Nuestro filósofo de cabecera y Querefonte son dos protagonistas del libro El asesinato de Sócrates (Marcos Chicot. Ed. Planeta). Ambos acuden como espectadores a una obra de teatro del dramaturgo Aristófanes.

Este es un fragmento del libro:

"Sócrates gruñó disgustado. Aristófanes lo estaba poniendo al mismo nivel que los sofistas, que enseñaban a usar la retórica para imponerse a los adversarios en la Asamblea o en los tribunales, al margen de la justicia o la veracidad de los argumentos".

En la Grecia del año 450 a. C., los sofistas se caracterizaban por influir o vencer al adversario sin importarles la verdad, solo les interesaba la construcción de un buen argumento -aunque fuera falso-.

Lo hacían a través de la retórica. Con las frases "donut" (redondas y huecas).

...Sócrates se acercó a Querefonte para hablarle al oído. "Mira cómo atiende el público, boquiabierto. Es absurdo pero se creen todo lo que les dice un actor disfrazado".

Han pasado 2.500 años y si el Filósofo nos viera hoy, comprobaría asombrado cómo seguimos persuadidos por sofistas que hacen vibrar boquiabiertos a un gran público, al margen de la objetividad y la racionalidad.

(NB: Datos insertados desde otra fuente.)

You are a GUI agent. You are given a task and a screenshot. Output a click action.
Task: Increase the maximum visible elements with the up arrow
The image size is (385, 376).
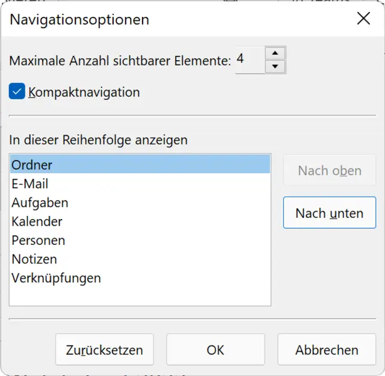coord(275,54)
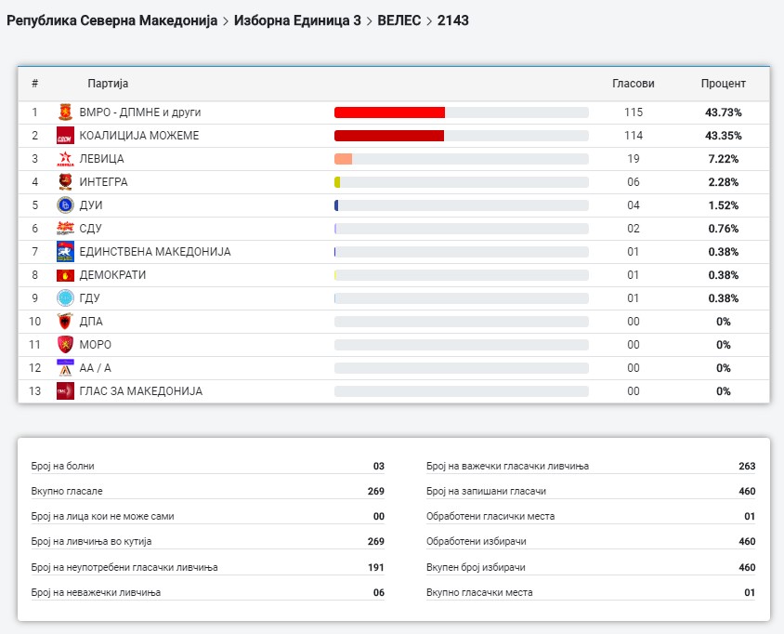Go to Изборна Единица 3 breadcrumb
This screenshot has width=784, height=634.
tap(297, 20)
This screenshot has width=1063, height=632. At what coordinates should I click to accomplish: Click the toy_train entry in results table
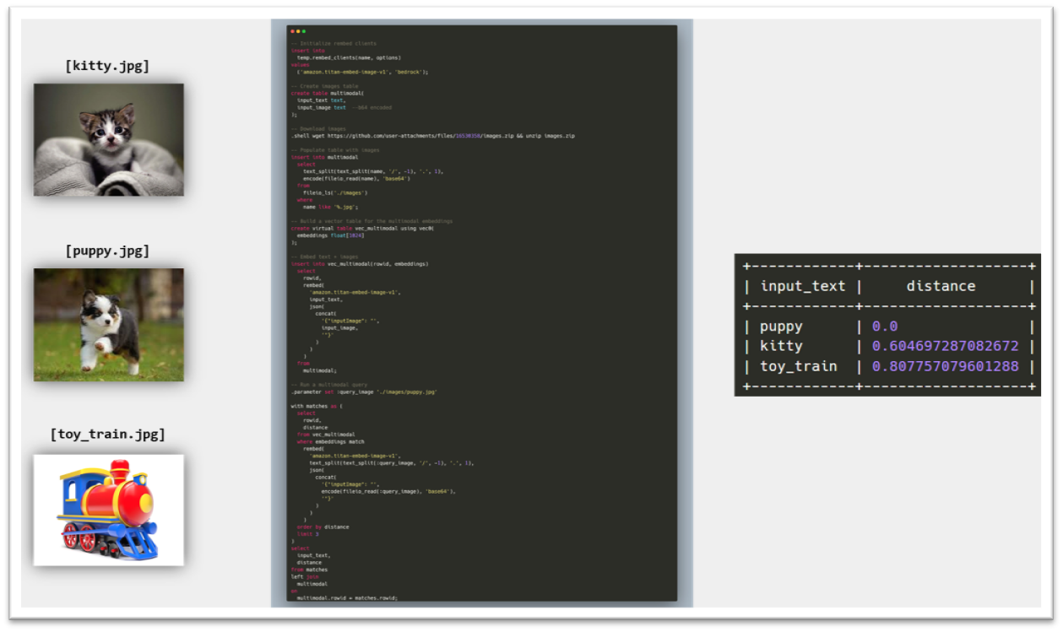click(798, 366)
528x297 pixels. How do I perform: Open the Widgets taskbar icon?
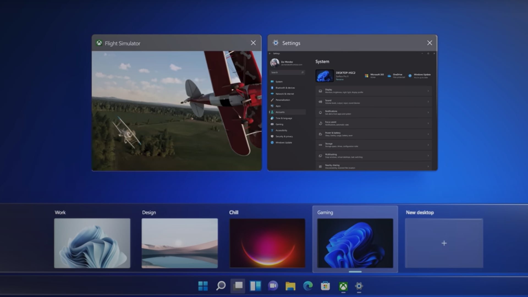click(x=255, y=286)
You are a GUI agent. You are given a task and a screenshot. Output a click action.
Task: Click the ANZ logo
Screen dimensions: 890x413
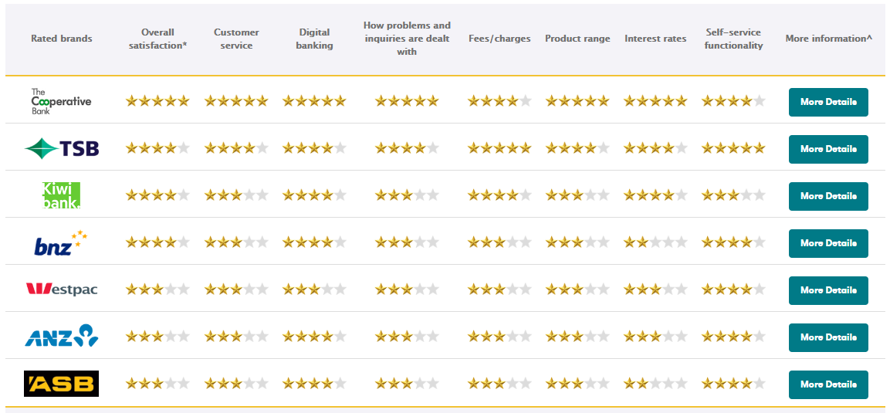coord(61,336)

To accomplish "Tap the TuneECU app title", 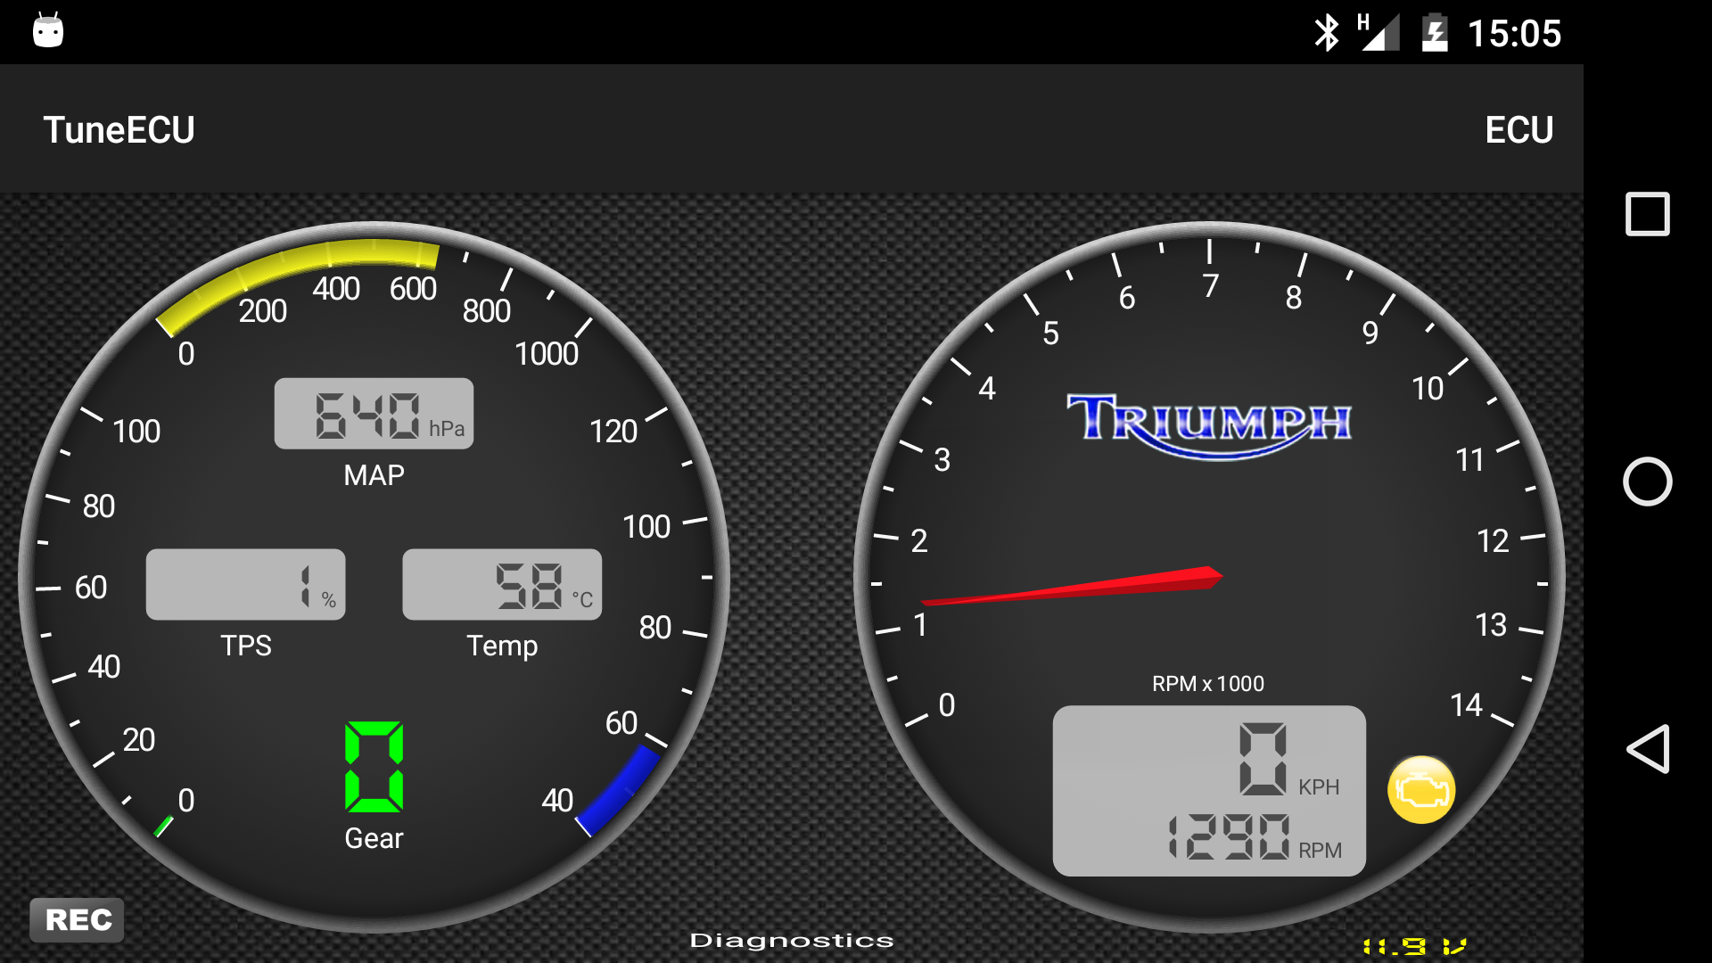I will coord(119,130).
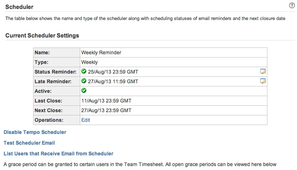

El sofista esconde lo que hay detrás de sus aseveraciones. Es inductivo en su conversación, pero no verifica su argumento ni mucho menos intenta falsarlo. Tampoco mantiene la duda.

Sócrates, a través de la filosofía y quizás sin pretenderlo se acercaba a la ciencia planteando hipótesis, dejando espacios a la duda.

Posiblemente lo hacía así para evitar el dogmatismo. También sabía que la verdad universal no produce credibilidad.

Los sofistas son unidireccionales en su discurso, en sus conversaciones no buscan elementos para que la propia conversación avance, sino imponer con su diálogo.